Tensions mounting as 62 lot subdivision goes ahead in La Broquerie

A public hearing in La Broquerie was long and drawn out, primarily due to people wondering why Steinbach City Council has refused access to Hirschfeld Road for a new subdivision behind the Frantz Motor Inn.

As the La Broquerie Council Chamber started to fill up for a public hearing on opening a road in the new development south of Highway 52, it was expected that people would object to opening that road.

In the end, nobody was opposed to opening the road, rather they questioned the reason traffic would access the development directly from Highway 52 instead of Hirschfeld Road.

Municipal councillors and members of the public cited several times that the Hirschfeld access would be safer.

Alan Klippenstein, Director of Real Estate Development with Schinkel Properties, noted that was the initial plan. Since Steinbach has control of that road, city council was asked for permission, which was denied.

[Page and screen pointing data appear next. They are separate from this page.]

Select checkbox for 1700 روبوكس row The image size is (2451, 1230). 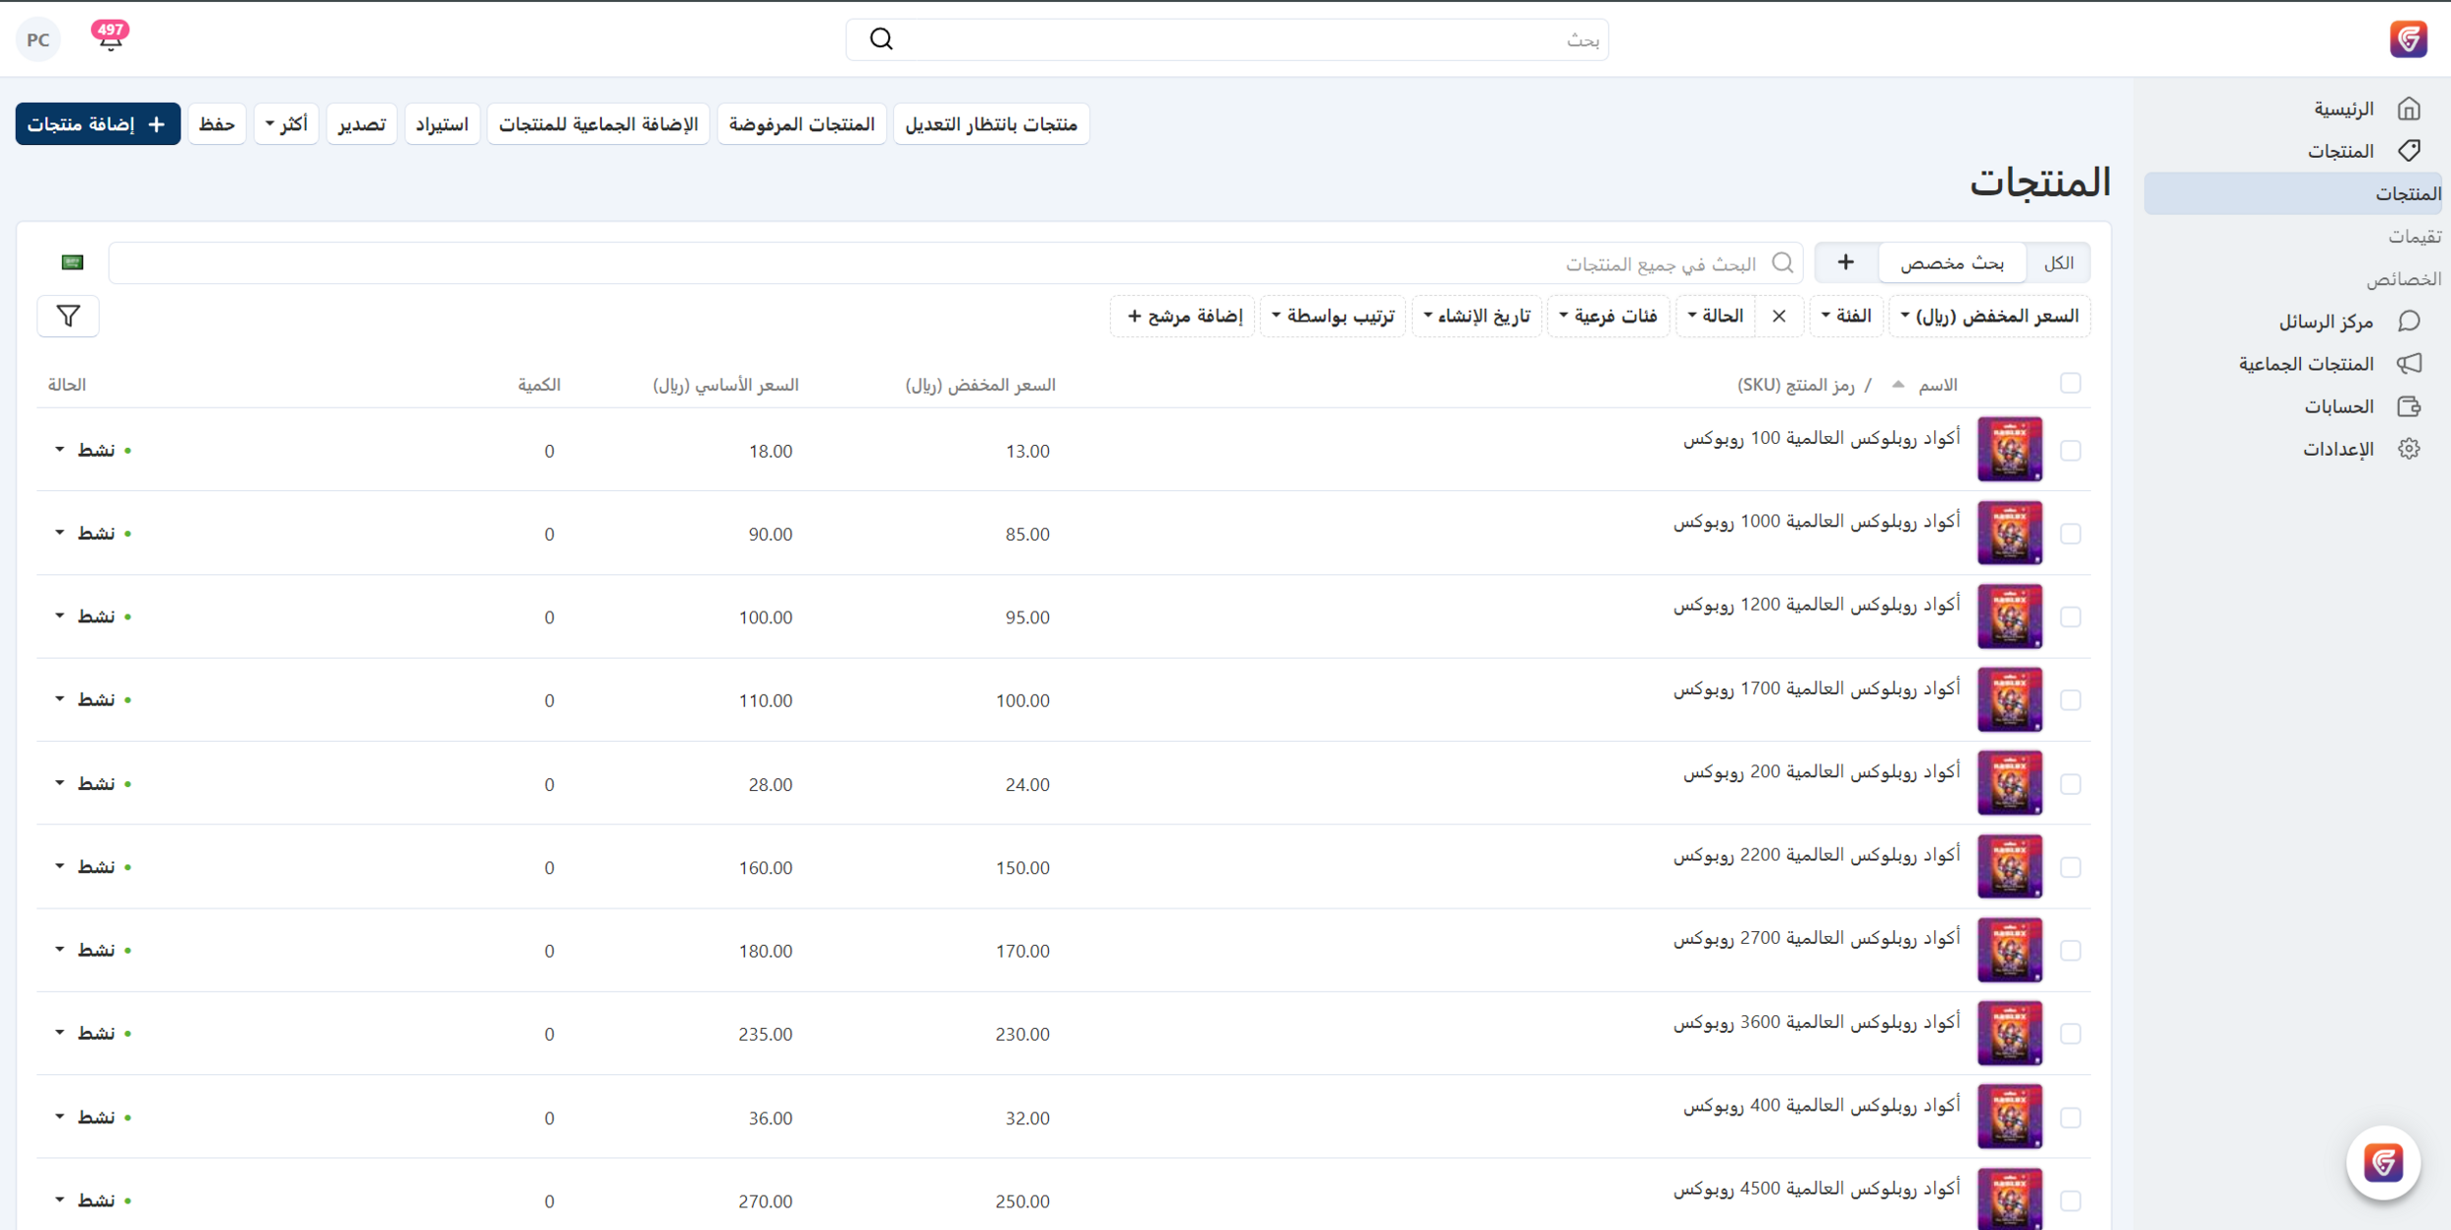pyautogui.click(x=2070, y=700)
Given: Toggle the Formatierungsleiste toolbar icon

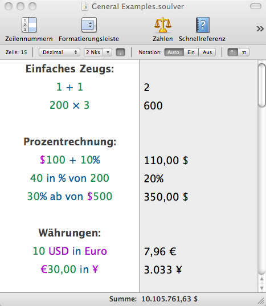Looking at the screenshot, I should pos(89,25).
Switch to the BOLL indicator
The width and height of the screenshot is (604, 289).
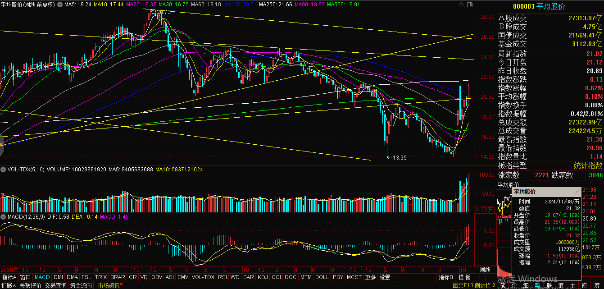coord(322,277)
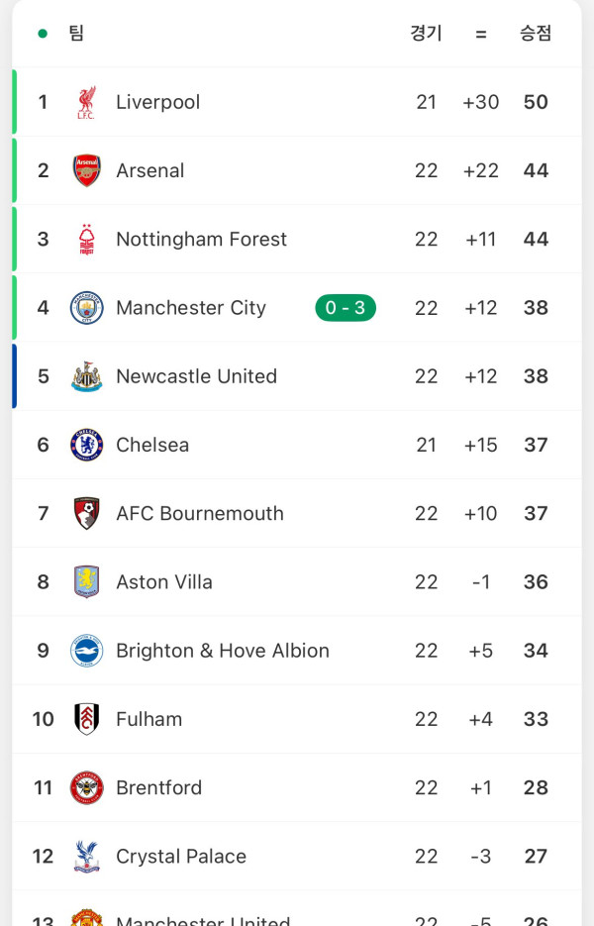Click the Fulham club crest icon

tap(86, 719)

The access plan was re-worked and the access roads were connected to Hunter Drive and Deerfoot Trail.

Steinbach city council is not in the good books of some La Broquerie municipal councillors.


Residents of Eastgate Drive objected to that plan due to the increased traffic that would be forced to drive through their neighbourhood.

The newest plan shows one access road connected to Hunter Drive and the main access road will connect to Eastgate Drive, just south of Highway 52. This will require the current Eastgate access to Highway 52 to be moved west. Manitoba Transportation and Infrastructure is working out those details.2022 03 30 131025Current plan shows the newly approved road connecting to Hunter Drive on the south and to a public road that will connect with Eastgate Drive, just south of Highway 52. (Supplied by Schinkel Properties)

Klippenstein pointed out that Schinkel Properites is working with school divisions to work out the safest bus stops in this new development which will also accomodate students living along Eastgate Drive. He said the current plan will  separate traffic between the two developments.

La Broquerie council had no answers to the many questions on why Steinbach was refusing to work with a neighbouring municipality on a project that would benefit the city as most of the traffic would be going to Steinbach, for work or for shopping.

“It’s not right,” said deputy reeve Ivan Normandeau. “It’s frustrating on our part.”

Reeve Lewis Weiss suggested everyone might want to attend a Steinbach city council meeting to find out why the city refused safer access to this new development.

Councillors also wondered why the city consistently refuses to cooperate with any of La Broquerie’s plans for growth and progress.

“This council does not object to subdivisions that Steinbach does,” said councillor Laurent Tetrault. He expects the increased traffic flow along Highway 52 might be enough to urge the province to extend the twinning of the highway toward La Broquerie.

At the end of the hearing, there was no opposition to the road opening, and the application was approved by La Broquerie council.